> _What this task involves_
Print the lines in the listing below that fall between the line with "How do I perform: Run" and the line with "Click flame icon", those two lines included, exactly as they stand and with nothing else.

> _Dataset entries_
================================

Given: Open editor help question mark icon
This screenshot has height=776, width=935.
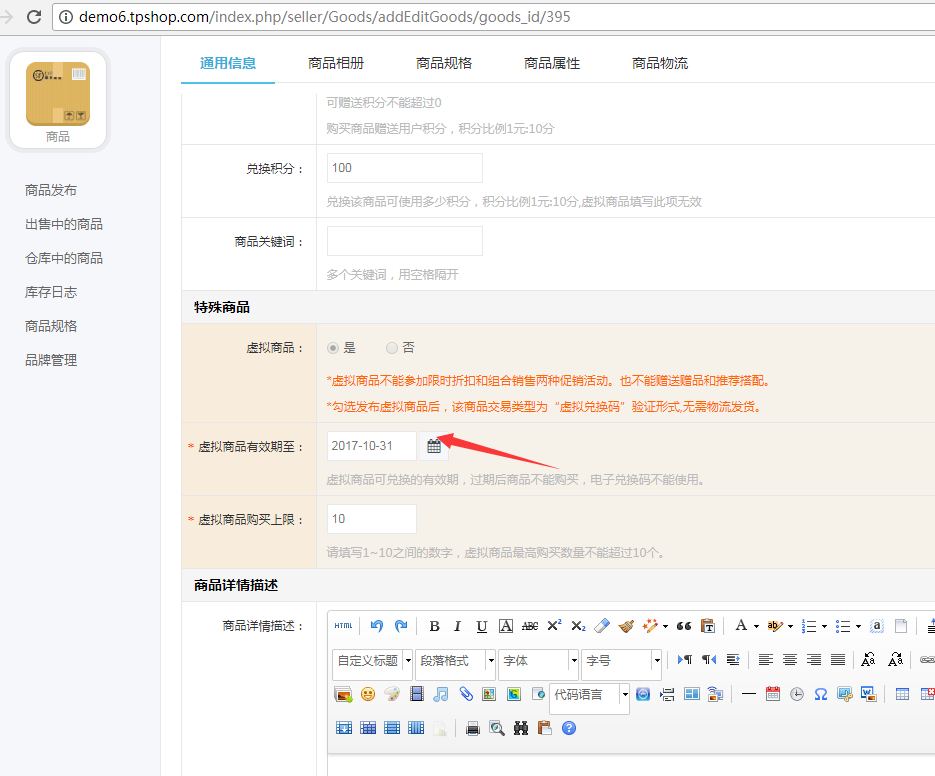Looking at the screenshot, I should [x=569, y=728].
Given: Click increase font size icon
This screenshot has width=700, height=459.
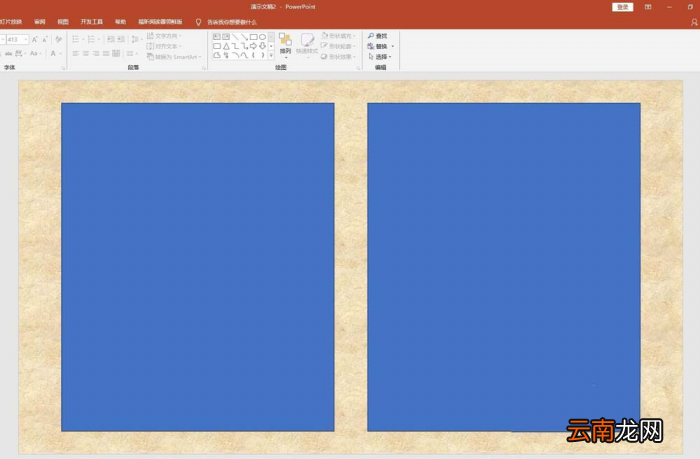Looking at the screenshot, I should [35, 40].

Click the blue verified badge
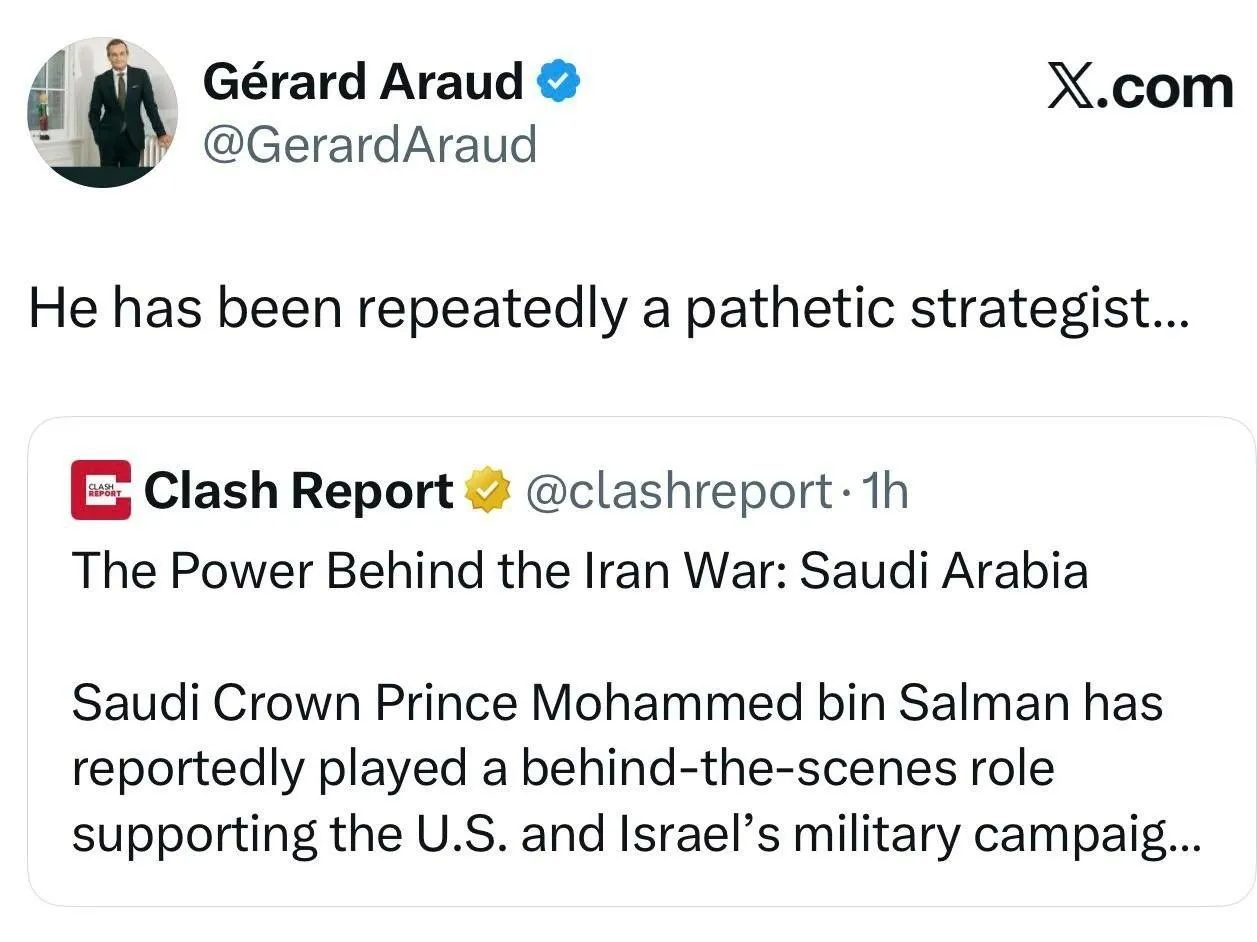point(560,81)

================================

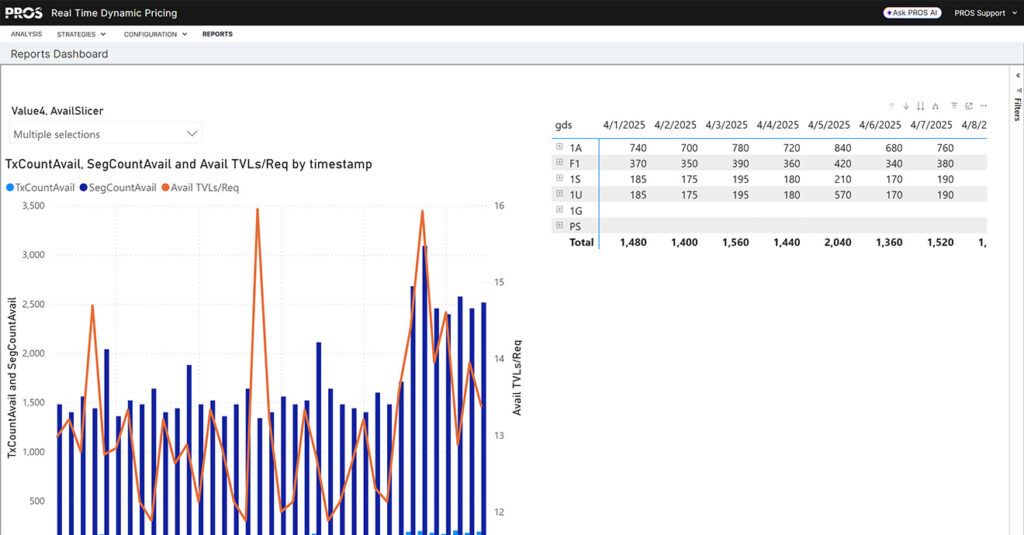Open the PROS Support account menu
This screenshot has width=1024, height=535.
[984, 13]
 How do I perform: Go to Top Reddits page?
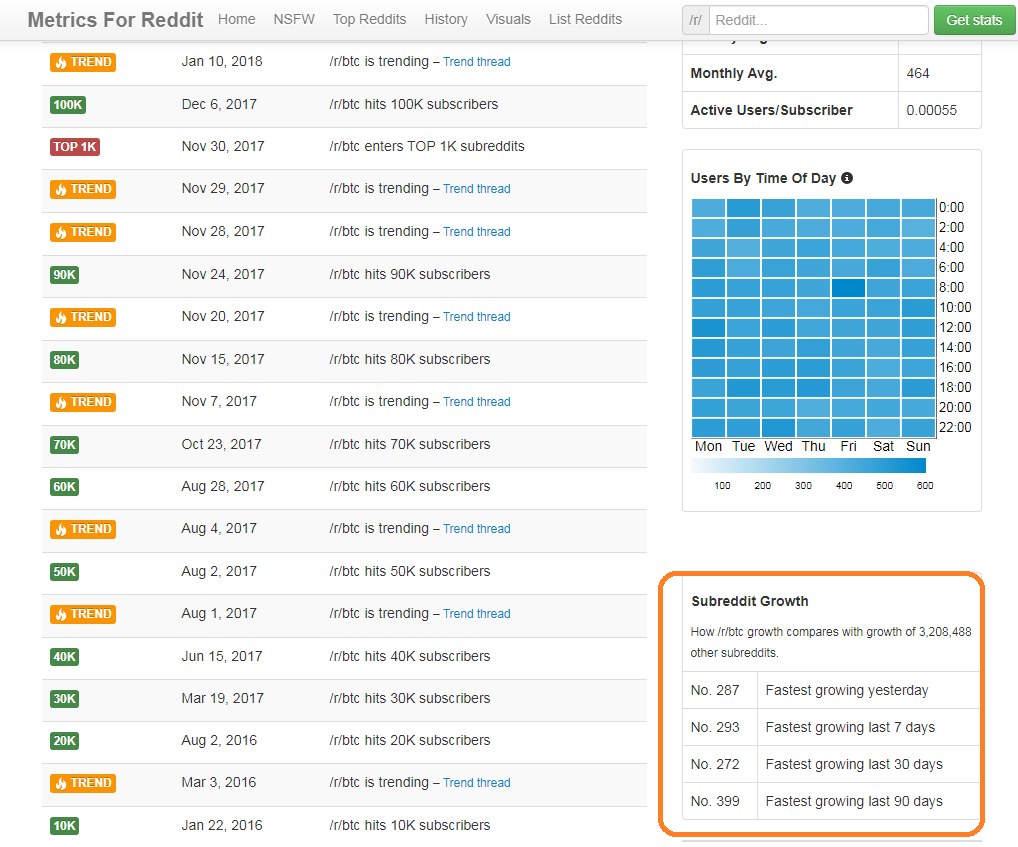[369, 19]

================================

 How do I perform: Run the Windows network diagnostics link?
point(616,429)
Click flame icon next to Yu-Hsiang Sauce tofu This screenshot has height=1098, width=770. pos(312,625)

================================

> _Answer to the problem_
 How do I perform: Run the Windows network diagnostics link?
point(616,429)
Click flame icon next to Yu-Hsiang Sauce tofu This screenshot has height=1098, width=770. pos(312,625)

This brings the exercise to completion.